この「繋がり」は、自然発生的にできるものではありません。学びが活性化している企業は例外なく、社員どうしの繋がりをつくる企業文化を経営陣を中心に長い期間かけて育んでいるんです。理念や行動指針に掲げ、さまざまな施策を行っています。

田中:日本企業は驚くほど社員の繋がりがなく、個別最適化されていると感じます。ほかの支店の社員と話したことがないことも珍しくありません。

しかしながら、何が起きるかわからない世の中になり、いまのビジネスが急に縮小したり、異業種から突然新たな競合が参入したりすることも当たり前のように起こります。

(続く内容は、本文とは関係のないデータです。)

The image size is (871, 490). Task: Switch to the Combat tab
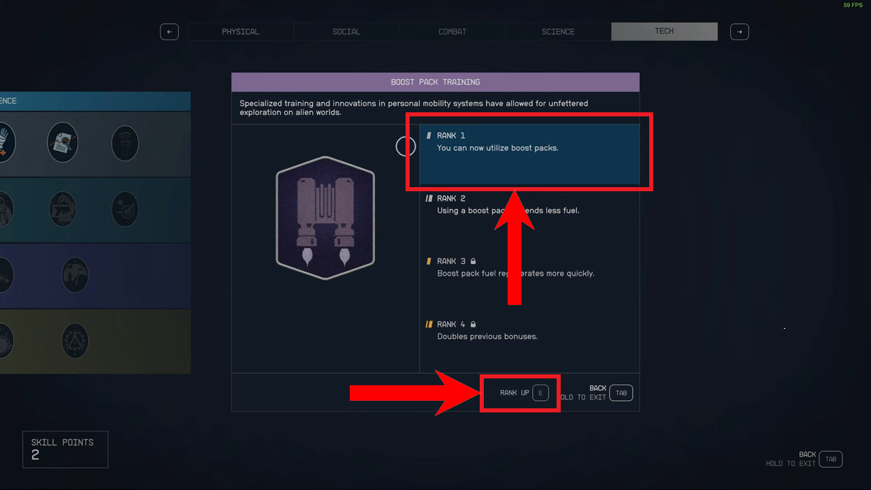[453, 31]
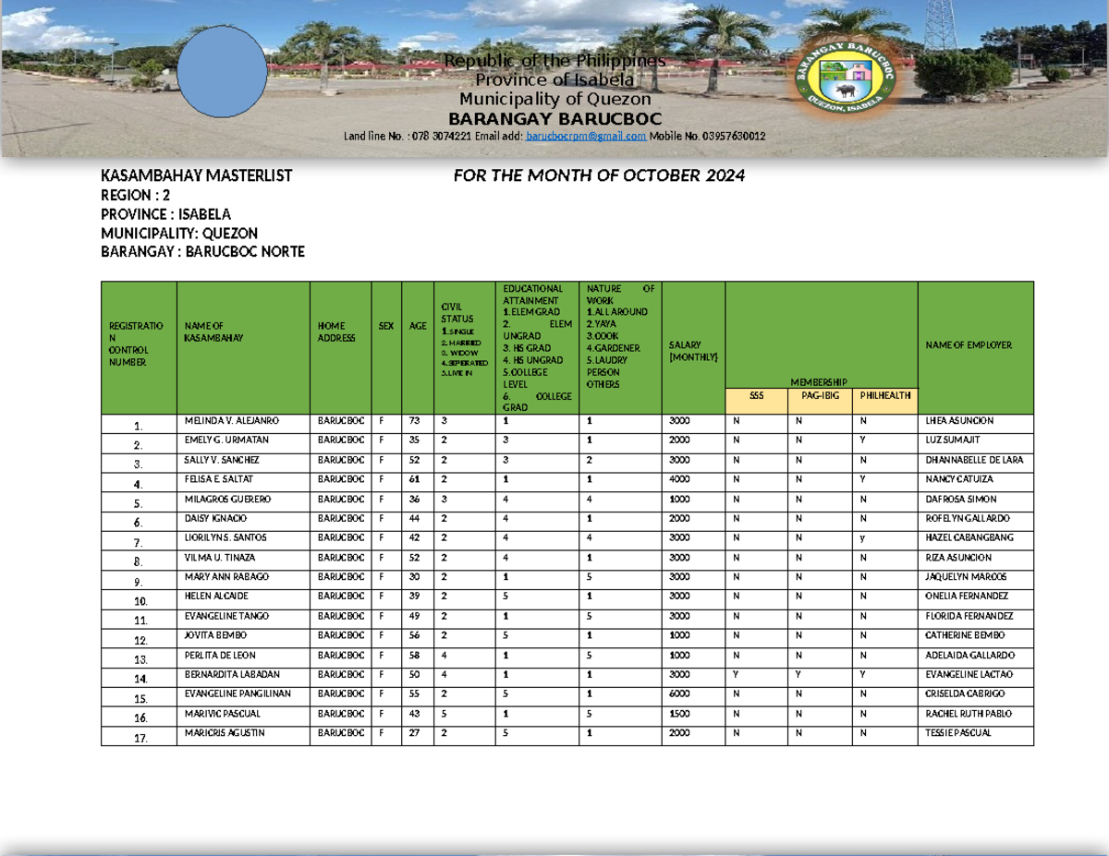Select the PHILHEALTH membership column header
The height and width of the screenshot is (856, 1109).
[884, 397]
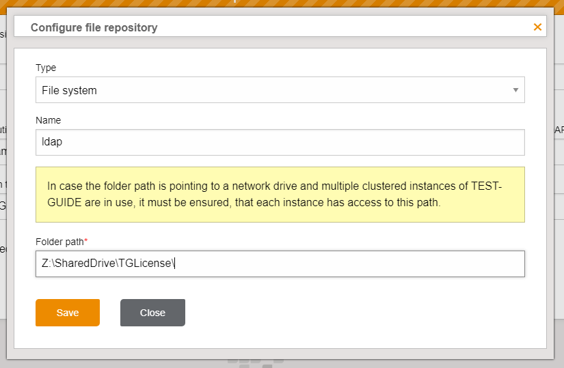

その時に、自分の仕事しか知らないと太刀打ちできませんよね。社員同士の繋がりは、企業が持続的に成長していくうえで欠かせないものだと思うのです。

日本全体でトライアンドエラーを繰り返して未来を創る

——日本は今後、人への投資に対してどのように向き合っていくと、より良い未来が切り拓けるでしょうか。

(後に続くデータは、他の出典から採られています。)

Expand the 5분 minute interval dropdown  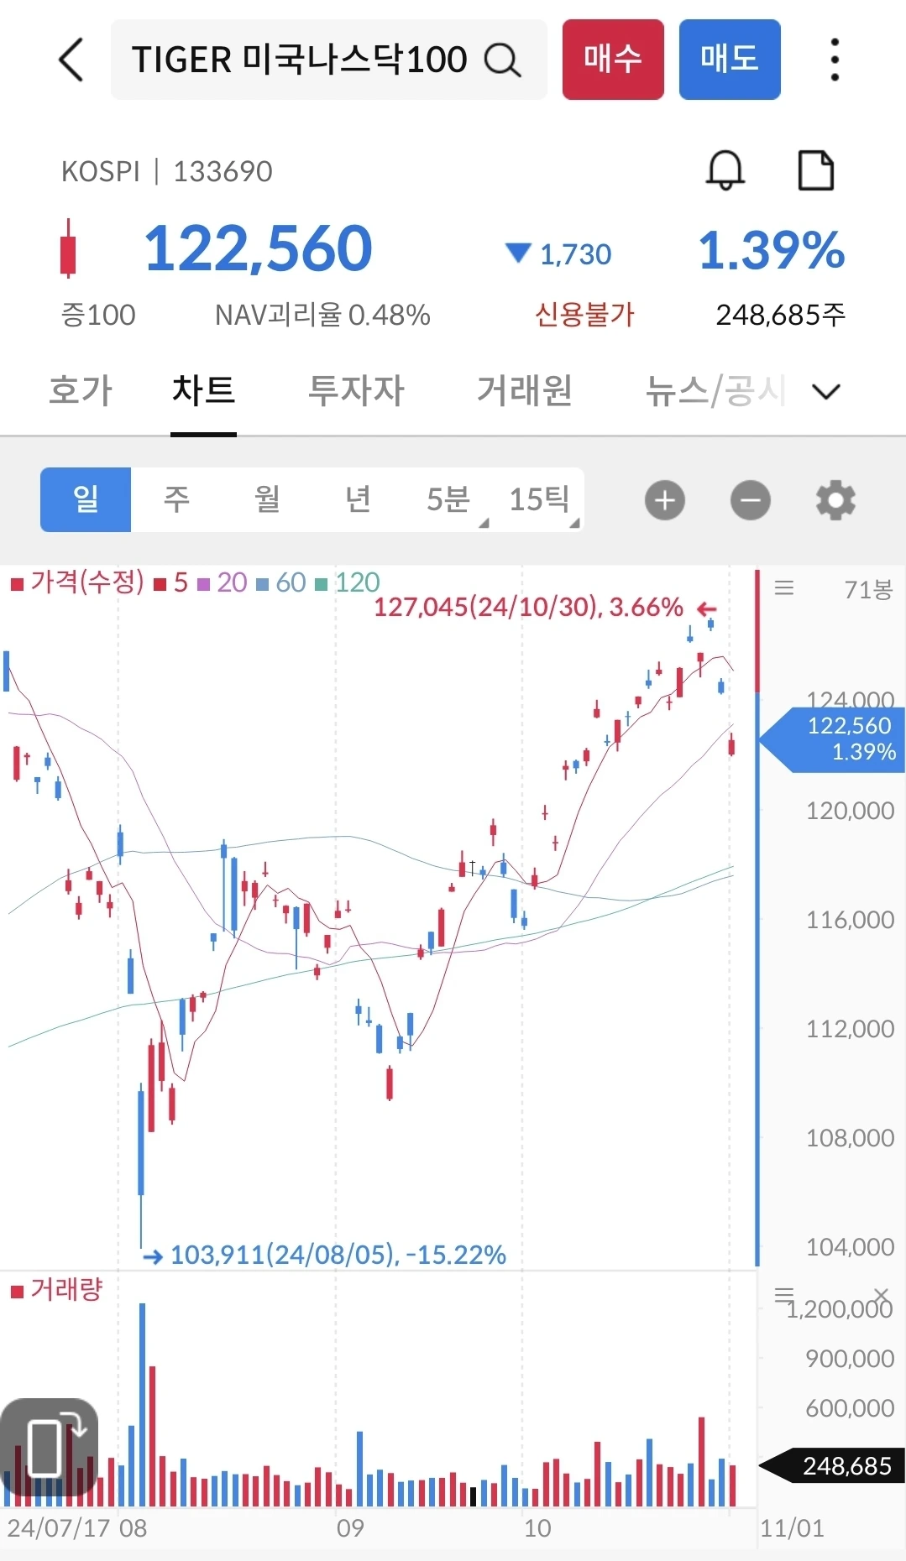pyautogui.click(x=448, y=499)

野島:明確な解がないテーマだからこそ、各企業が問題意識を共有して、トライアンドエラーをしながら前に進むことが必要です。今回開催する「人的資本みらい会議」を、その第一歩を考える場にしたいですね。参加いただく皆さんにとって、動き始めるきっかけをつくりたいと考えています。

田中:この会議の面白さは、“組織で学ぶこと”がテーマのひとつとして掲げられていることです。この視点で人的資本について考える機会は貴重ですね。

これまでの人的資本関連のカンファレンスやセミナーは入門編が多かったと思うので、「人的資本みらい会議」は、実践編の第一弾になると思います。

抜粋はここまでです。